According to Woolery, reverse breakup fees are easier to get when sellers feel there are few other options -- more prevalent with buyout shops often sidelined. "It's a function of deals happening where there are few other logical buyers," he says.

In the Mars deal for Wrigley, there were few other buyers large enough to acquire the candy maker, and no other confectioners counterbid. One source says this made it easier for Mars to ask for looser terms once the board became convinced a deal might be in its best interests, given the 28.1% premium to Wrigley's market capitalization. It obviously didn't hurt to have Warren Buffett helping finance the deal.

One lawyer says there is a sense among selling boards that because it is generally easier to get investment-grade financing for highly rated companies, the risk of deals blowing up for financing reasons is relatively low, which makes giving up the conditional option to terminate less of a concern.

Indeed, several dealmakers say boards do not even generally look at reverse breakup fees as the conditional put options that they are and have not quantified their value. Of course, neither did buyout shops for years -- until those options to bolt became suddenly critical in a crumbling market.

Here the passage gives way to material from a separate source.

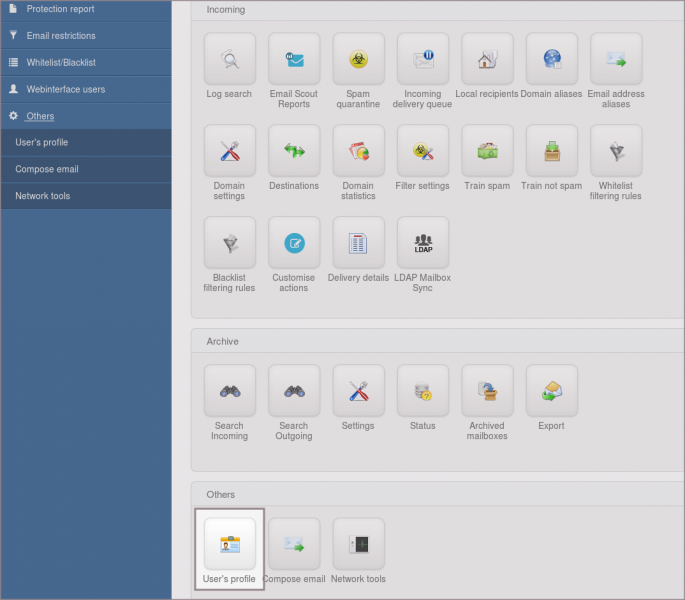Open Filter settings icon

click(x=422, y=151)
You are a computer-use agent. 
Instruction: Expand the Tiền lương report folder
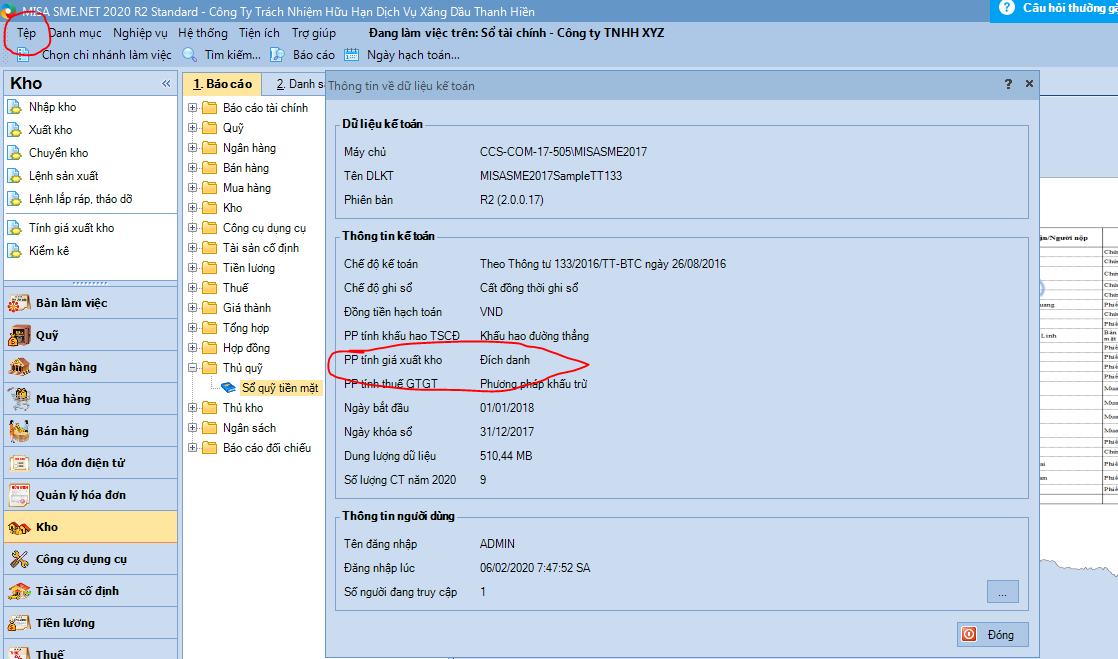click(193, 268)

As several sellers, such as Harman International Industries Inc., Reddy Ice Holdings Inc. and Finish Line Inc. -- all of which saw pending LBOs fall apart amid the credit collapse -- realized in the past year, low risk when a deal is agreed upon may not be so low when it comes time to close. "Boards can get into trouble if they spend too much time focused on valuation, and not enough time on the key terms," Woolery says. Given the past year, it's a little surprising that needs to be said.